姫(4)
兵舎での女勇者の活躍は瞬く間に城中へ広がった。
初日で並の兵士を尽くなぎ倒し、2日目にはこの城で彼女に勝てる者が居なくなってしまったのだ。
「魔王を倒すんですからこれくらいの力が備わって無いと駄目なんですよ。決して貴方が弱い訳ではないのでどうか気を落とさないでください」
膝をつかされ悔しさに言葉を失う兵隊長を慰める少女の姿は、私を含めそこにいた者全員に魔王討伐を確信させる。
「ところであの新米兵士さんとっても可愛いですよね…手出したら王様に怒られちゃうかな…」
「勇者様、姫様の御前です。お控えください」
もちろん良い噂だけで終わらないのがこの女勇者なのだが。
「良いのです、好きにさせなさい」
私の言葉に困惑を通り越し呆れた表情すら見せる兵士達だったが、そんな彼らを尻目に女勇者はスキップしながら新米兵士の元へ向かい楽しそうに話し始めた。
私の世話係の話によると、この女勇者はたった2日でありとあらゆる女性従者を節操無しに口説き落としているらしい。
これが勇者の血のせいなのかはたまた彼女きっての才能なのかは定かではないが、初日に私がそうしてしまったように、彼女には不思議と身も心も委ねたくなってしまう魅力があるのは確かだ。
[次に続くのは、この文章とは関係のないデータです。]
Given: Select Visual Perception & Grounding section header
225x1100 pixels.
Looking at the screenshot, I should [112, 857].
加えて愛らしさと強さを兼ね備えた少女だ、彼女の熱の篭った目に堕ちていく従者が続出するのも無理からぬ話である。
そして何より彼女の様子を語った若い世話係の恍惚とした表情が、この話の信憑性を最大まで高めているのだった。
さて、彼女の兵舎での様子を私は初めて見たのだが、私の前でも遠慮のない彼女に私は安心感さえ覚えてしまった。
どれだけ大きな使命を背負いどれだけ強大な力を得ようと、彼女は彼女のままでいて欲しい。
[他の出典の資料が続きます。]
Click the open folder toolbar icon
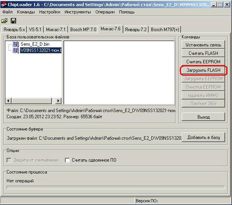This screenshot has width=232, height=205. click(5, 20)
感覚が麻痺しているのかも知れないが、重い責務を抱えても尚楽しそうに振る舞う彼女を見ていると、どうにも束縛する気にはなれない。
「許可くれてありがと…夜は沢山可愛がってあげるからね、お姫様」
通りすがり、女勇者が耳元でそっと囁いてくる。ゾクゾクと後ろめたさのある快感が身体中を駆け巡り、すぐに立っているのがやっとの状態になってしまった。
「…浮気してるくらいが丁度いいのかも知れませんね」
消え入りそうな声で呟く。彼女の魅力は山ほど知っている気になっていたが、その実、性欲が彼女への執着の一部となっているのも確かだ。
「姫様、今なにか仰いましたか?」
「いいえ、何も」
熱くなった頬を見られぬよう、私は付き人から顔を背ける事しかできなかった。